A Los Angeles jury on Monday awarded about $4 million to a Torrance woman who was paralyzed when she hit an incline on one of Mountain High Resort’s trails while skiing and was propelled into the air in 2012, causing her to land on her back.
The Superior Court jury deliberated for about three days before reaching its verdict in the lawsuit brought by Leslie McLaughlin, 35, who worked as a veterinarian before she was hurt.
The jury awarded a total of nearly $22 million, but the amount McLaughlin will receive was reduced by the panel’s finding that she was 82 percent responsible for her injuries.
Mountain High attorneys Patrick Kelly and Steven Parminter declined to comment on the verdict, but Parminter maintained during trial that McLaughlin was traveling more than 30 mph and that she did not pay attention to warning signs regarding terrain features.
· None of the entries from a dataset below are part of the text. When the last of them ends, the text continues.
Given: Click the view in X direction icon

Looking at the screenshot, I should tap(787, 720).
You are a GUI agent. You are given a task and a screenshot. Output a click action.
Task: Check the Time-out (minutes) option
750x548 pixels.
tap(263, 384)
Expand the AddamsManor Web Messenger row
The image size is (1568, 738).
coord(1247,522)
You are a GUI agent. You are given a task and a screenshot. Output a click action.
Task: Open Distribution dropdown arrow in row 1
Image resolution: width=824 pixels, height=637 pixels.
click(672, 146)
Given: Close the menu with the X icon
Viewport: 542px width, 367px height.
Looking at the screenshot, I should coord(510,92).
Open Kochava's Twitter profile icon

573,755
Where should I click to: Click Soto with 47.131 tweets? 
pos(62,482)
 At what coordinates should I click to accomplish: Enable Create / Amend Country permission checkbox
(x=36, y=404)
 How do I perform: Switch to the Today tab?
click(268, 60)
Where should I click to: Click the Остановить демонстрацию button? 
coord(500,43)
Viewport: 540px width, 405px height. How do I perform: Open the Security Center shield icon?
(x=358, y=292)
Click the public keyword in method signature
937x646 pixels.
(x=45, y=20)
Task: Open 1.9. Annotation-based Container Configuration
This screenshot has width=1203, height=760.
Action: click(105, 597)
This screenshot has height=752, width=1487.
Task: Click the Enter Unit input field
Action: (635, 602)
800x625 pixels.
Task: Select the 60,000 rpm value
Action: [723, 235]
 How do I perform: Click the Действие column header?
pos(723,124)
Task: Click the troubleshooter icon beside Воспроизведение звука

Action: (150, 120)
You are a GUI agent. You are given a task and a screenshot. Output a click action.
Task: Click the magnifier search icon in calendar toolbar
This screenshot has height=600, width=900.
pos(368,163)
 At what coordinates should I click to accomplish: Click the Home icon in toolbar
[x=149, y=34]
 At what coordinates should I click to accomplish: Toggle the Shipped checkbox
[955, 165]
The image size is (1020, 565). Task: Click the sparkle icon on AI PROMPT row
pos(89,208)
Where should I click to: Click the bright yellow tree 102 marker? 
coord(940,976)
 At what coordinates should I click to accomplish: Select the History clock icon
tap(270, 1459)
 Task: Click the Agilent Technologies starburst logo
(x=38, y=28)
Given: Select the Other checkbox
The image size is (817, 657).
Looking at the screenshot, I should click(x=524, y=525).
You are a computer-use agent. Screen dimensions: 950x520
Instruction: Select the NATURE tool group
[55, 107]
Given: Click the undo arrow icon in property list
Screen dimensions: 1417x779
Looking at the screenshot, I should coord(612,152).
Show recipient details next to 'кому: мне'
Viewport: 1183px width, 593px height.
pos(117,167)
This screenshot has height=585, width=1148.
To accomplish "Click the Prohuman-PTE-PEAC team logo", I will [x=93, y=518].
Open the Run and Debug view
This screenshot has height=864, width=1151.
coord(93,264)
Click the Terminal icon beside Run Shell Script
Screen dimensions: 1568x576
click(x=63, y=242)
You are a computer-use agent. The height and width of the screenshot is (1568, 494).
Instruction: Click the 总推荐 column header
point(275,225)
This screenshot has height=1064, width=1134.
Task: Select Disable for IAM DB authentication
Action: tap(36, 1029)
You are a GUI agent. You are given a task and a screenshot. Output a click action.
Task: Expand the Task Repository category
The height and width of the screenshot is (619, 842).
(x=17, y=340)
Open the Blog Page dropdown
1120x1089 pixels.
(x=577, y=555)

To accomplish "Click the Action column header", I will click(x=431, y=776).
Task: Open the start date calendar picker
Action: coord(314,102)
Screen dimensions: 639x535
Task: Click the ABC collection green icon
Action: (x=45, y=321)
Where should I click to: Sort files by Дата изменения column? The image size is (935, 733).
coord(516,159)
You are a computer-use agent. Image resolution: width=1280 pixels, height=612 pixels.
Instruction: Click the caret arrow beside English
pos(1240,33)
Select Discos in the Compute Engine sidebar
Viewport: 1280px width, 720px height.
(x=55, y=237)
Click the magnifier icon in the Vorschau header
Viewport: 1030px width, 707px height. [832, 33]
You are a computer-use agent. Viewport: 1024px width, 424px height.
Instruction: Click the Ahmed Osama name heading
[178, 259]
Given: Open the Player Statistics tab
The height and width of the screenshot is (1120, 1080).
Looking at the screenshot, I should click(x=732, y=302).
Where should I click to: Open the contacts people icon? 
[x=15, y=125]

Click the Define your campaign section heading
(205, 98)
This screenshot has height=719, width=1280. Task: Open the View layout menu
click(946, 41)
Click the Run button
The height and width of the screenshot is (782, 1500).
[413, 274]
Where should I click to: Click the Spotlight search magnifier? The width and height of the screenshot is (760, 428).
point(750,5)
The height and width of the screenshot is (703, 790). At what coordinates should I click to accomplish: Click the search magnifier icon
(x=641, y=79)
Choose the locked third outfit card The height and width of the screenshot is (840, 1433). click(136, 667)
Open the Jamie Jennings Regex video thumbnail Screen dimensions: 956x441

McLaughlin’s lead attorney, Bruce Broillet, said he wants to see Mountain High take action to make skiing safer for other visitors.
“I hope that that the decision sends a message to Mountain High to do something about the condition that exists at its ski resort,” Broillet said.
In her testimony, McLaughlin said she was unaware of the dangers posed by the elevated area located at the bottom of Mountain High West’s Woodworth Gulch that she maintained caused her to lose control on March 1, 2012.
“My skis were launched into the air above my head,” McLaughlin said.
McLaughlin said she did not remember if she read the large signs that warned skiers to be aware of terrain features at Mountain High.
According to her lawsuit, McLaughlin thought she was encountering a rolling hill with a gradual descent on the other side and that she could ski over it safely. It was actually an “unmarked table top jump” and there were no signs warning of the terrain change, according to her court papers.
Mountain High lawyers stated in their response that the small slope is a “staging area” put in place eight years ago to separate the Woodworth Gulch from a “playground” area of small terrain features for skiers and snowboarders.
No other skier reported being injured by the terrain feature in the eight years it had been there before McLaughlin was hurt, according to the Mountain High attorneys.
McLaughlin said she spent six to seven months at Huntington Memorial Hospital before being transferred to Craig Hospital in Denver for about 3 1/2 months of rehabilitation.
McLaughlin said she is paralyzed from the chest down, but can move her arms. She said she uses a wheelchair and is helped by a caregiver.